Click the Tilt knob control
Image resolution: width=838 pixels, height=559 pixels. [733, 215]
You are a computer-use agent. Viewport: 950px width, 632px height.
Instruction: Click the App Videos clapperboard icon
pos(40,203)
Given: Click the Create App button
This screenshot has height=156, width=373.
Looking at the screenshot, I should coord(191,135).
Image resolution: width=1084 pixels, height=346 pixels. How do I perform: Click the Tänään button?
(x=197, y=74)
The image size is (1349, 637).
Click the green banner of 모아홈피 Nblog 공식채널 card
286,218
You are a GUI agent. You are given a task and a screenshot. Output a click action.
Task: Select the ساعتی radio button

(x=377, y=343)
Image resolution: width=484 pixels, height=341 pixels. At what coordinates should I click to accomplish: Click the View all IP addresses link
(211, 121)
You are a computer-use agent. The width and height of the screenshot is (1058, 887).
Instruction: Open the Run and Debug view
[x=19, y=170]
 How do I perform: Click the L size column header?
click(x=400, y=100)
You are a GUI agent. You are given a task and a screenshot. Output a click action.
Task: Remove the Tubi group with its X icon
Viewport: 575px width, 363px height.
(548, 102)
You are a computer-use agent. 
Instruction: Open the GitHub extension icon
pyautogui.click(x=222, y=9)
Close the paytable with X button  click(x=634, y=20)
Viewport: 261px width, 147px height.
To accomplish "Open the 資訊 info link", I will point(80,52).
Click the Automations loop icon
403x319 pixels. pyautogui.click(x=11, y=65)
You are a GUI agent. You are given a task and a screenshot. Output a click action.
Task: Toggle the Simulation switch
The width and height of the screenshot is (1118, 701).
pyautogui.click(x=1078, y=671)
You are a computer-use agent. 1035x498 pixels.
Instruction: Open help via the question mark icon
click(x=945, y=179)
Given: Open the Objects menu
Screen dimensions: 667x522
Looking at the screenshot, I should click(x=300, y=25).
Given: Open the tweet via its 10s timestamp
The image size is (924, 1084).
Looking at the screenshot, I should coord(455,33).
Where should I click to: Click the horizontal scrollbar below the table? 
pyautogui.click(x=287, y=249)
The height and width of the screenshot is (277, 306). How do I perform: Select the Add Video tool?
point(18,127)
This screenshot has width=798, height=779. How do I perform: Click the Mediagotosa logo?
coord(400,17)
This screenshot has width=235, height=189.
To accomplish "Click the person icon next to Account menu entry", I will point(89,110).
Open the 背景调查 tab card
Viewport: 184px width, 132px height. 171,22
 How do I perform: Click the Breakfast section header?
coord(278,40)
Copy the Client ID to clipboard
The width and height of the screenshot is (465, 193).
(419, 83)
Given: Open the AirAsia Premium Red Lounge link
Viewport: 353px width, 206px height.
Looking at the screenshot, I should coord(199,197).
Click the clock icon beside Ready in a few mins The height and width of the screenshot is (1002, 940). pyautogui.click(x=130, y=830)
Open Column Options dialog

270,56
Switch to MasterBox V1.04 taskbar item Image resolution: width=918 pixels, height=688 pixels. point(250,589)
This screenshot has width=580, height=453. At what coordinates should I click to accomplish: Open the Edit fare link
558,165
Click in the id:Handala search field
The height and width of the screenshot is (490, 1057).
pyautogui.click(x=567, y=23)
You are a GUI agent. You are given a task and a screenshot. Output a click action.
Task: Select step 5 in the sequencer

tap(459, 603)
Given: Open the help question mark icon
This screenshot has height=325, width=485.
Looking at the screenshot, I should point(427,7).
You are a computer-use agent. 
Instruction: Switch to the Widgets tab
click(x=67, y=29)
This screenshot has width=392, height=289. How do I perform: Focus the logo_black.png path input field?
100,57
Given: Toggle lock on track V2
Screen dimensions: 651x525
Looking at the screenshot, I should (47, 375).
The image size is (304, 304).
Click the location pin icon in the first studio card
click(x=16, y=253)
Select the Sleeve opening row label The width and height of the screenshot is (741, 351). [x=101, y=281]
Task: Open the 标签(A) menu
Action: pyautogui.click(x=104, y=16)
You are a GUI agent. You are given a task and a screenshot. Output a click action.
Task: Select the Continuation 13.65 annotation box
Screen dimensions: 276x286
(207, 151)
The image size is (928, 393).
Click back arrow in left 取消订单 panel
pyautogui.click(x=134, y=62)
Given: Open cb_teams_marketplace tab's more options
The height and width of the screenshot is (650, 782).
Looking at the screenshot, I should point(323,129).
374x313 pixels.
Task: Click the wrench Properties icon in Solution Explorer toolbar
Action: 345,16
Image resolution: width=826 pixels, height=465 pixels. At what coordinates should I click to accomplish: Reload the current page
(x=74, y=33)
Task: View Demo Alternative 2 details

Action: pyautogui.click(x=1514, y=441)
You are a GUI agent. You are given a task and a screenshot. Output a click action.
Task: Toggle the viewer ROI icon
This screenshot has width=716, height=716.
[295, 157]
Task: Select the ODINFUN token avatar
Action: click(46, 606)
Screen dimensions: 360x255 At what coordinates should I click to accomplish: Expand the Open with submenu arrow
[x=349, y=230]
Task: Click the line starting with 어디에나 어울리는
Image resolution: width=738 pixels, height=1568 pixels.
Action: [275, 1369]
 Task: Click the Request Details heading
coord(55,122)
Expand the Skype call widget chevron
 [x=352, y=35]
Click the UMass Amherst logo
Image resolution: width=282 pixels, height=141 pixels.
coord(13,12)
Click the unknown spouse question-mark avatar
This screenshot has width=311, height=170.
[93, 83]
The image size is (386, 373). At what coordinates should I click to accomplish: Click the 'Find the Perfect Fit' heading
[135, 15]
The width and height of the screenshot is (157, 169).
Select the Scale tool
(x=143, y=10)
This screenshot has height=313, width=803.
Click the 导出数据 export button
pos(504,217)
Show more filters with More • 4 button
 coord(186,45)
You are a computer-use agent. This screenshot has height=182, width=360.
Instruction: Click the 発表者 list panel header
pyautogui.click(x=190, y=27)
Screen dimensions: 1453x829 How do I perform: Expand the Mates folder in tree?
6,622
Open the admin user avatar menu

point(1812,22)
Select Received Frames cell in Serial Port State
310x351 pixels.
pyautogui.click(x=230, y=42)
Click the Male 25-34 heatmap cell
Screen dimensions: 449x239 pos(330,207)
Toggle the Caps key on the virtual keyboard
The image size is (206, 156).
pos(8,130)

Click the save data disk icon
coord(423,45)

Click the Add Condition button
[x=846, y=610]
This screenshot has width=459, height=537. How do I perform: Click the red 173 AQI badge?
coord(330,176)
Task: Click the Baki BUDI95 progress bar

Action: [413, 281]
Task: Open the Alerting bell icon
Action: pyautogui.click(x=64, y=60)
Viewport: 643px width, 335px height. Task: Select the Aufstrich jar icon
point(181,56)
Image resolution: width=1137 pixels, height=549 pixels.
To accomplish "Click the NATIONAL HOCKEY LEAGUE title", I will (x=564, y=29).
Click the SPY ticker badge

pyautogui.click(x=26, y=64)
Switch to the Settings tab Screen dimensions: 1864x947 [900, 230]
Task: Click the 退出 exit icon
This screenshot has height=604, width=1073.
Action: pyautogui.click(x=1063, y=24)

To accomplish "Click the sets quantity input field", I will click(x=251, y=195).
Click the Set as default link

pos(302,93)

********************

# Exercise prompt
What's needed is a word-for-word restatement of all the entries.

# Answer to the problem
Click the Tilt knob control
Image resolution: width=838 pixels, height=559 pixels. [733, 215]
You are a computer-use agent. Viewport: 950px width, 632px height.
Instruction: Click the App Videos clapperboard icon
pos(40,203)
Given: Click the Create App button
This screenshot has height=156, width=373.
Looking at the screenshot, I should coord(191,135).
Image resolution: width=1084 pixels, height=346 pixels. How do I perform: Click the Tänään button?
(x=197, y=74)
The image size is (1349, 637).
Click the green banner of 모아홈피 Nblog 공식채널 card
286,218
You are a GUI agent. You are given a task and a screenshot. Output a click action.
Task: Select the ساعتی radio button

(x=377, y=343)
Image resolution: width=484 pixels, height=341 pixels. At what coordinates should I click to accomplish: Click the View all IP addresses link
(211, 121)
You are a computer-use agent. The width and height of the screenshot is (1058, 887).
Instruction: Open the Run and Debug view
[x=19, y=170]
 How do I perform: Click the L size column header?
click(x=400, y=100)
You are a GUI agent. You are given a task and a screenshot. Output a click action.
Task: Remove the Tubi group with its X icon
Viewport: 575px width, 363px height.
(548, 102)
You are a computer-use agent. 
Instruction: Open the GitHub extension icon
pyautogui.click(x=222, y=9)
Close the paytable with X button  click(x=634, y=20)
Viewport: 261px width, 147px height.
To accomplish "Open the 資訊 info link", I will point(80,52).
Click the Automations loop icon
403x319 pixels. pyautogui.click(x=11, y=65)
You are a GUI agent. You are given a task and a screenshot. Output a click action.
Task: Toggle the Simulation switch
The width and height of the screenshot is (1118, 701).
pyautogui.click(x=1078, y=671)
You are a computer-use agent. 1035x498 pixels.
Instruction: Open help via the question mark icon
click(x=945, y=179)
Given: Open the Objects menu
Screen dimensions: 667x522
Looking at the screenshot, I should click(x=300, y=25).
Given: Open the tweet via its 10s timestamp
The image size is (924, 1084).
Looking at the screenshot, I should coord(455,33).
Where should I click to: Click the horizontal scrollbar below the table? 
pyautogui.click(x=287, y=249)
The height and width of the screenshot is (277, 306). How do I perform: Select the Add Video tool?
point(18,127)
This screenshot has width=798, height=779. How do I perform: Click the Mediagotosa logo?
coord(400,17)
This screenshot has width=235, height=189.
To accomplish "Click the person icon next to Account menu entry", I will point(89,110).
Open the 背景调查 tab card
Viewport: 184px width, 132px height. 171,22
 How do I perform: Click the Breakfast section header?
coord(278,40)
Copy the Client ID to clipboard
The width and height of the screenshot is (465, 193).
(419, 83)
Given: Open the AirAsia Premium Red Lounge link
Viewport: 353px width, 206px height.
Looking at the screenshot, I should coord(199,197).
Click the clock icon beside Ready in a few mins The height and width of the screenshot is (1002, 940). pyautogui.click(x=130, y=830)
Open Column Options dialog

270,56
Switch to MasterBox V1.04 taskbar item Image resolution: width=918 pixels, height=688 pixels. point(250,589)
This screenshot has width=580, height=453. At what coordinates should I click to accomplish: Open the Edit fare link
558,165
Click in the id:Handala search field
The height and width of the screenshot is (490, 1057).
pyautogui.click(x=567, y=23)
You are a GUI agent. You are given a task and a screenshot. Output a click action.
Task: Select step 5 in the sequencer

tap(459, 603)
Given: Open the help question mark icon
This screenshot has height=325, width=485.
Looking at the screenshot, I should point(427,7).
You are a computer-use agent. 
Instruction: Switch to the Widgets tab
click(x=67, y=29)
This screenshot has width=392, height=289. How do I perform: Focus the logo_black.png path input field?
100,57
Given: Toggle lock on track V2
Screen dimensions: 651x525
Looking at the screenshot, I should (47, 375).
The image size is (304, 304).
Click the location pin icon in the first studio card
click(x=16, y=253)
Select the Sleeve opening row label The width and height of the screenshot is (741, 351). [x=101, y=281]
Task: Open the 标签(A) menu
Action: pyautogui.click(x=104, y=16)
You are a GUI agent. You are given a task and a screenshot. Output a click action.
Task: Select the Continuation 13.65 annotation box
Screen dimensions: 276x286
(207, 151)
The image size is (928, 393).
Click back arrow in left 取消订单 panel
pyautogui.click(x=134, y=62)
Given: Open cb_teams_marketplace tab's more options
The height and width of the screenshot is (650, 782).
Looking at the screenshot, I should point(323,129).
374x313 pixels.
Task: Click the wrench Properties icon in Solution Explorer toolbar
Action: 345,16
Image resolution: width=826 pixels, height=465 pixels. At what coordinates should I click to accomplish: Reload the current page
(x=74, y=33)
Task: View Demo Alternative 2 details

Action: pyautogui.click(x=1514, y=441)
You are a GUI agent. You are given a task and a screenshot. Output a click action.
Task: Toggle the viewer ROI icon
This screenshot has width=716, height=716.
[295, 157]
Task: Select the ODINFUN token avatar
Action: click(46, 606)
Screen dimensions: 360x255 At what coordinates should I click to accomplish: Expand the Open with submenu arrow
[x=349, y=230]
Task: Click the line starting with 어디에나 어울리는
Image resolution: width=738 pixels, height=1568 pixels.
Action: [275, 1369]
 Task: Click the Request Details heading
coord(55,122)
Expand the Skype call widget chevron
 [x=352, y=35]
Click the UMass Amherst logo
Image resolution: width=282 pixels, height=141 pixels.
coord(13,12)
Click the unknown spouse question-mark avatar
This screenshot has width=311, height=170.
[93, 83]
The image size is (386, 373). At what coordinates should I click to accomplish: Click the 'Find the Perfect Fit' heading
[135, 15]
The width and height of the screenshot is (157, 169).
Select the Scale tool
(x=143, y=10)
This screenshot has height=313, width=803.
Click the 导出数据 export button
pos(504,217)
Show more filters with More • 4 button
 coord(186,45)
You are a computer-use agent. This screenshot has height=182, width=360.
Instruction: Click the 発表者 list panel header
pyautogui.click(x=190, y=27)
Screen dimensions: 1453x829 How do I perform: Expand the Mates folder in tree?
6,622
Open the admin user avatar menu

point(1812,22)
Select Received Frames cell in Serial Port State
310x351 pixels.
pyautogui.click(x=230, y=42)
Click the Male 25-34 heatmap cell
Screen dimensions: 449x239 pos(330,207)
Toggle the Caps key on the virtual keyboard
The image size is (206, 156).
pos(8,130)

Click the save data disk icon
coord(423,45)

Click the Add Condition button
[x=846, y=610]
This screenshot has width=459, height=537. How do I perform: Click the red 173 AQI badge?
coord(330,176)
Task: Click the Baki BUDI95 progress bar

Action: [413, 281]
Task: Open the Alerting bell icon
Action: pyautogui.click(x=64, y=60)
Viewport: 643px width, 335px height. Task: Select the Aufstrich jar icon
point(181,56)
Image resolution: width=1137 pixels, height=549 pixels.
To accomplish "Click the NATIONAL HOCKEY LEAGUE title", I will (x=564, y=29).
Click the SPY ticker badge

pyautogui.click(x=26, y=64)
Switch to the Settings tab Screen dimensions: 1864x947 [900, 230]
Task: Click the 退出 exit icon
This screenshot has height=604, width=1073.
Action: pyautogui.click(x=1063, y=24)

To accomplish "Click the sets quantity input field", I will click(x=251, y=195).
Click the Set as default link

pos(302,93)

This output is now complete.